Malicious Python Package Targets macOS Developers

Malicious Python Package Targets macOS Developers for Google Cloud Login Theft

Hackers exploit malicious Python packages to attack developer environments, inject harmful code, and steal sensitive information or install malware. This method leverages popular repositories for broad impact with minimal effort.

CheckMarx researchers recently found that attackers are using the malicious package “lr-utils-lib” to target macOS developers and steal Google Cloud logins.

Malicious Python Package Targets macOS Developers

A malicious package named “lr-utils-lib” targets macOS systems to steal Google Cloud Platform credentials. Its setup.py file includes hidden code that activates upon installation, specifically targeting macOS by checking the system type and comparing the IOPlatformUUID with 64 known hashes.

When a match is found, the malware extracts sensitive data from ~/.config/gcloud/application_default_credentials.json and credentials.db files, then sends this information to a remote server (europe-west2-workload-422915.cloudfunctions.net).

The “lr-utils-lib” malware attack involved a fake LinkedIn profile under “Lucid Zenith,” falsely claiming to be the CEO of Apex Companies, LLC. This incident highlights the sophistication of modern cyber threats, combining malware distribution, social engineering, and AI verification flaws.

AI-driven search engines failed to properly verify the fake LinkedIn profile, which shows how threat actors exploit flaws in AI verification.

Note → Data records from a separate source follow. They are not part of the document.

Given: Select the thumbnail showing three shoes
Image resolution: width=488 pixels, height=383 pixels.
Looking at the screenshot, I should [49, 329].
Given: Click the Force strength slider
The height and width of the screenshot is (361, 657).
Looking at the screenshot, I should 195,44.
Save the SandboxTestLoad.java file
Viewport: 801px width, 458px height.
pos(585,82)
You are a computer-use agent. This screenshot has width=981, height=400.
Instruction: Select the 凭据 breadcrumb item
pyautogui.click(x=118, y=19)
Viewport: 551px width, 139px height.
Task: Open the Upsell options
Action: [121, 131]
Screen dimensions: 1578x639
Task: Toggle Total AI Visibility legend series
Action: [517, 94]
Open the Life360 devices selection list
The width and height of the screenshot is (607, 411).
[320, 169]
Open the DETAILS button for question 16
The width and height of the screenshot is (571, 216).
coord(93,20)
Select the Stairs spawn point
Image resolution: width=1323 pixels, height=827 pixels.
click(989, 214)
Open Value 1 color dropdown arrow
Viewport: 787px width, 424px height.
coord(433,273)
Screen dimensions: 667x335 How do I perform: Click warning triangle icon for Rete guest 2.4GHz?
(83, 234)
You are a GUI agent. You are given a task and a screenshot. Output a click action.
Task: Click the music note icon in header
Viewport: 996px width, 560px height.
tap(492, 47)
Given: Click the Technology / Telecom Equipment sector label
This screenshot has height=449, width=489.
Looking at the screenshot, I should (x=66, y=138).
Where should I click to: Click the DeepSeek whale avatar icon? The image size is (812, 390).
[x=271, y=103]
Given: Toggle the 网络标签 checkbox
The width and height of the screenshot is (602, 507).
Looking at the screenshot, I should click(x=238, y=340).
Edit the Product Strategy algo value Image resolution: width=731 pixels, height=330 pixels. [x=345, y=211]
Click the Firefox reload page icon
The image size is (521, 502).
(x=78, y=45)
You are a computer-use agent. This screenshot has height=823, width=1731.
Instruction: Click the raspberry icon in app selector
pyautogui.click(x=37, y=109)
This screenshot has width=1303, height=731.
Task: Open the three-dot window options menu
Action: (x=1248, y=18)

This highlights the need for thorough checks and multiple sources when using AI tools.

The “lr-utils-lib” package attacks macOS users to steal Google Cloud credentials, emphasizing the importance of securing third-party packages.

This case underscores broader cybersecurity issues, such as the impact of fake profiles and unreliable AI verifiers. It demonstrates the need for rigorous vetting and careful information-seeking to prevent data breaches and reputational damage.